─── PASSAGE PROVIDED

As we use SQL and Google BigQuery to store data, and Power BI to visualize up to 80% of our data, the only issue remained the data transfer. Thus, we needed a tool to automate the data transfer along with other routines that we did by hand.

This is how I came to study the R language, which has become my main working tool over the past two years. The R language can actually do the visualizing job, while the language capabilities are only limited by your imagination. In this article, I’ll tell you how to get data from the interface APIs of the most popular ad platforms, which was the main goal for the Netpeak internet marketing agency.

Important terms

There’s a number of terms that are often used in the article. To make things clear, I’ll give a couple definitions in this part of the article.

Function is a grouped number of commands returning some value or functions in the R language. As mentioned above, functions in the R language are similar to those in MS Excel.

Arguments. Almost any function requests some entering values that will be used to make some actions and calculations. You need to attribute the aforementioned values to function arguments. For example, let’s talk about the VLOOKUP Excel function, and check what its syntax looks like:

=VLOOKUP(Value you want to look up, range where you want to look up the value, the column number in the range containing the return value, Exact Match or Approximate Match — indicated as 0/FALSE or 1/TRUE).

The arguments of the function are all the values you indicate inside the brackets after the function name. The VLOOKUP function requires at least 3 arguments: the value you want to look up, also called the lookup value, the range where the lookup value is located, the column number in the range that contains the return value, and, optionally, you can specify TRUE if you want an approximate match or FALSE if you want an exact match of the return value.

Assignment operator "<-" is used to assign a value to an object. For example, to create an X variable that will contain a value of 10, you need to perform the following command.

X <- 10

Vector in the R language is a named single-dimension array that contains a set of the elements of the same type (numeric, logical or text values that can’t be combined). To create a small length vector, you can use the concatenation function c(). The comma-separated list of values in vector stands for the arguments in the function.

For example, a vector camp_name that contains the names of the ad campaigns can be created this way:

camp_name <- c(“CampName1”, ”CampName2”, “CampName3”, “CampName4”)

──────

Transcribe the R language article from the words "Important terms" through the words "similar to those in MS Excel.".

─── PROVIDED MATERIAL

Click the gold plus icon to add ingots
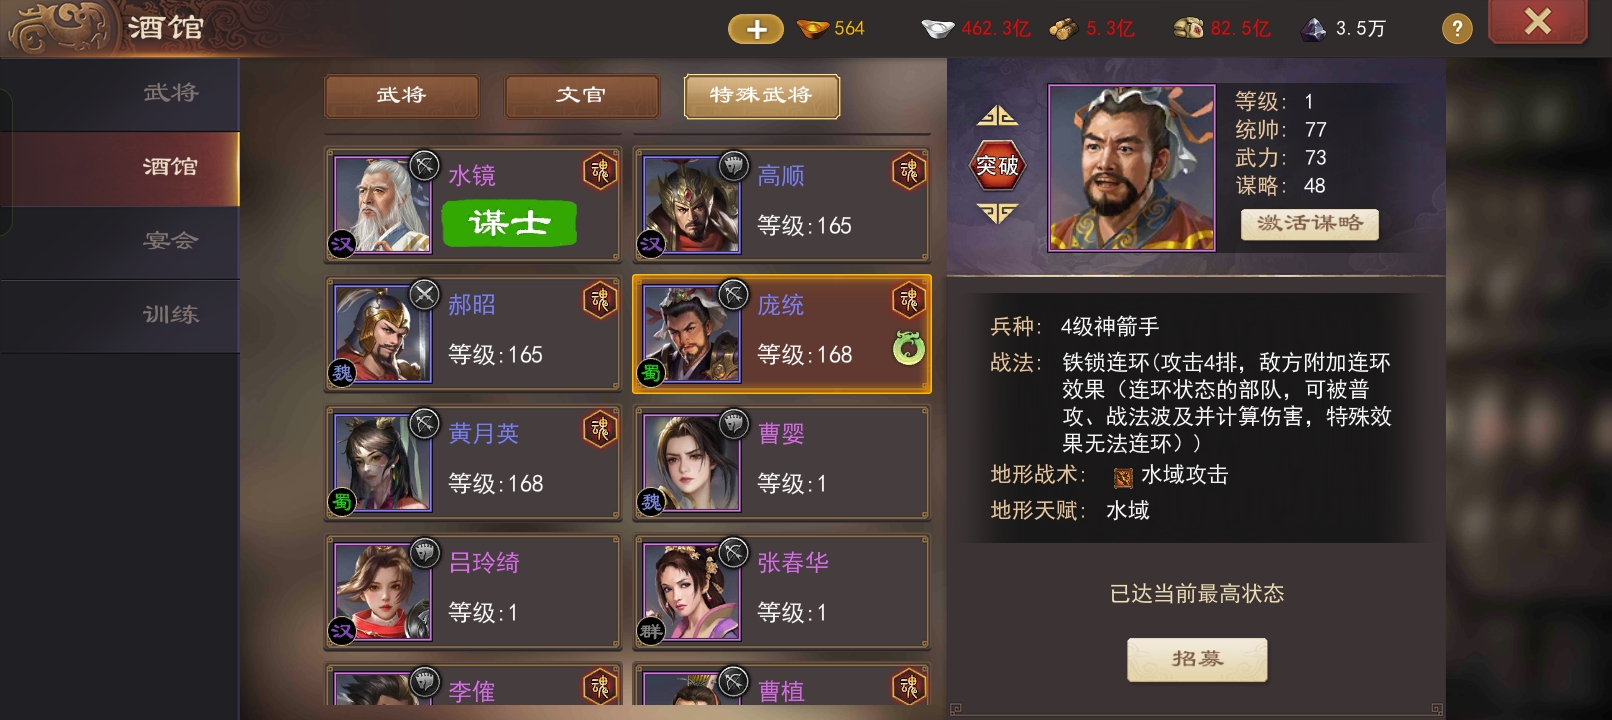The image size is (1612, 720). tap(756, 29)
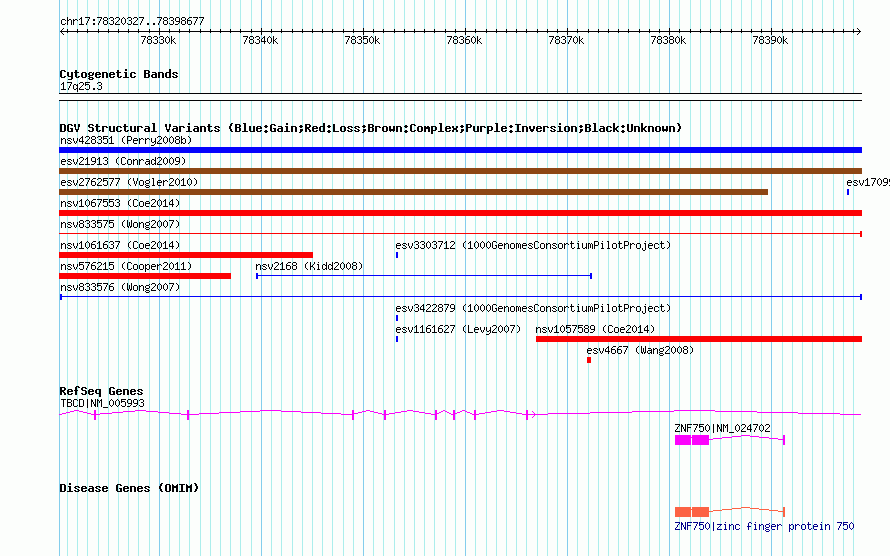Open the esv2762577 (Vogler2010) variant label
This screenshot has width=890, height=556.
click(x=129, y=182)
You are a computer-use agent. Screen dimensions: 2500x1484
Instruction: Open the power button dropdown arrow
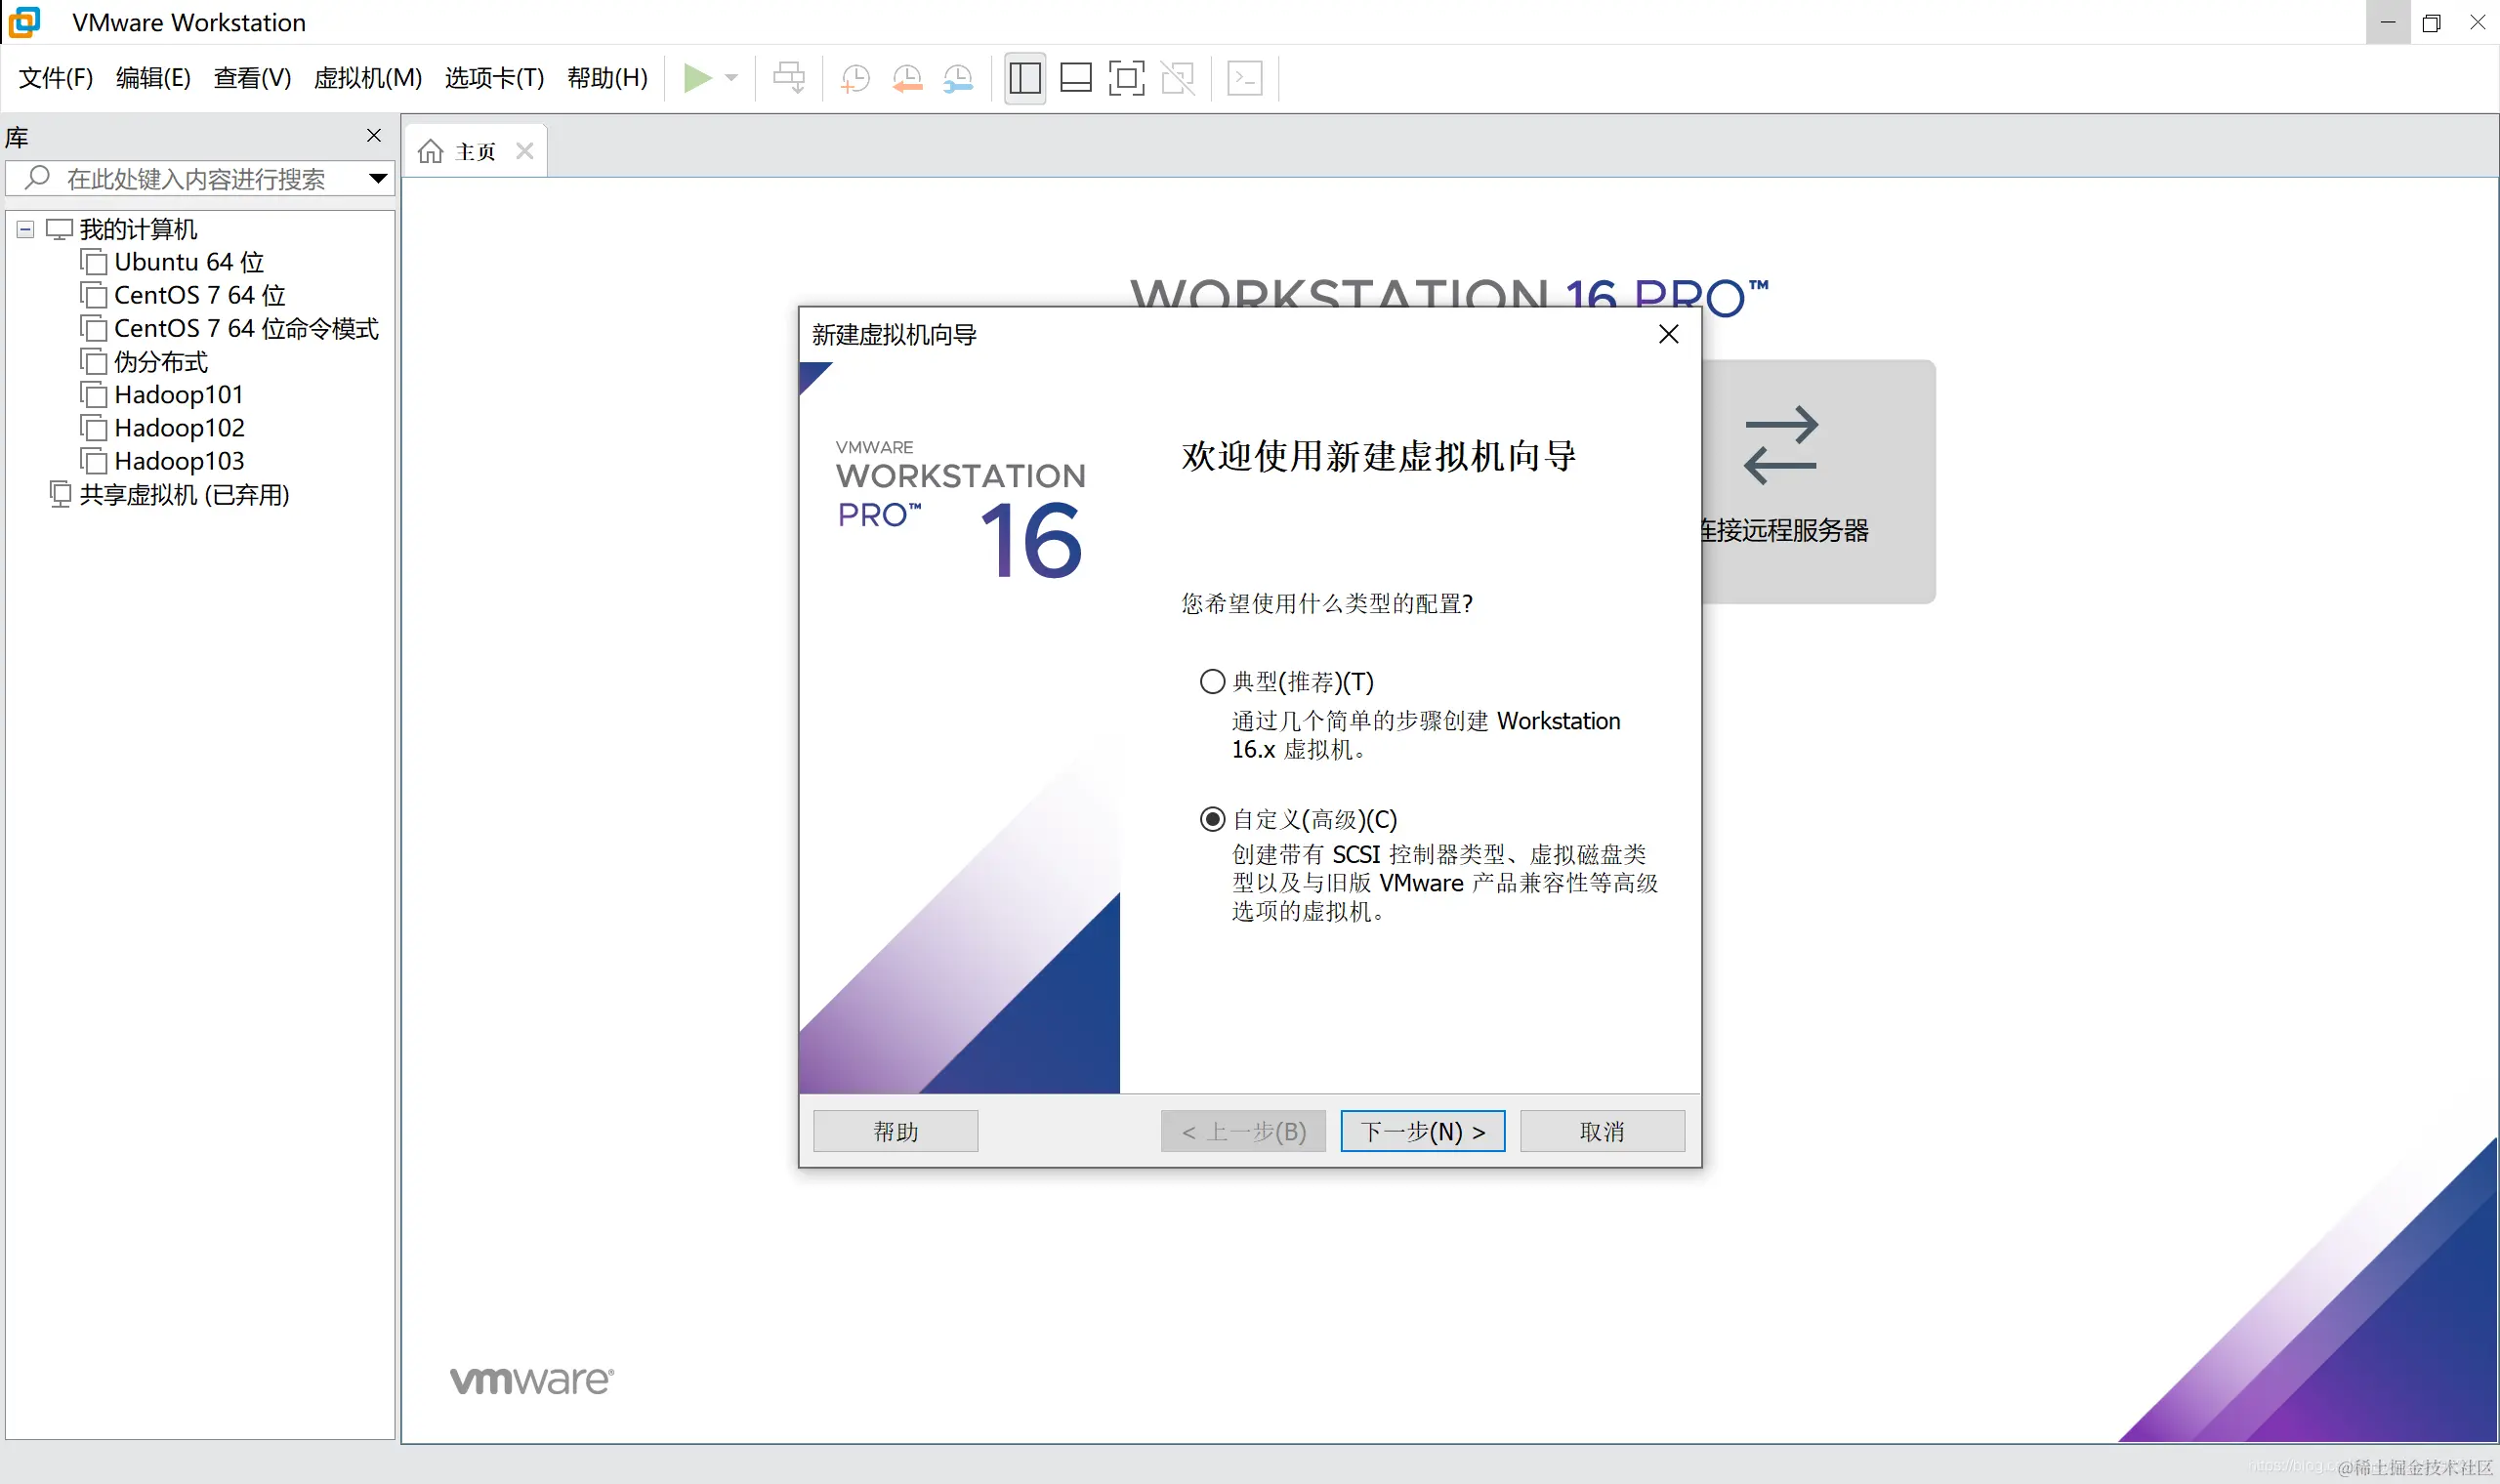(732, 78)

──────

▶ _RIGHT ANSWER_:
Important terms

There’s a number of terms that are often used in the article. To make things clear, I’ll give a couple definitions in this part of the article.

Function is a grouped number of commands returning some value or functions in the R language. As mentioned above, functions in the R language are similar to those in MS Excel.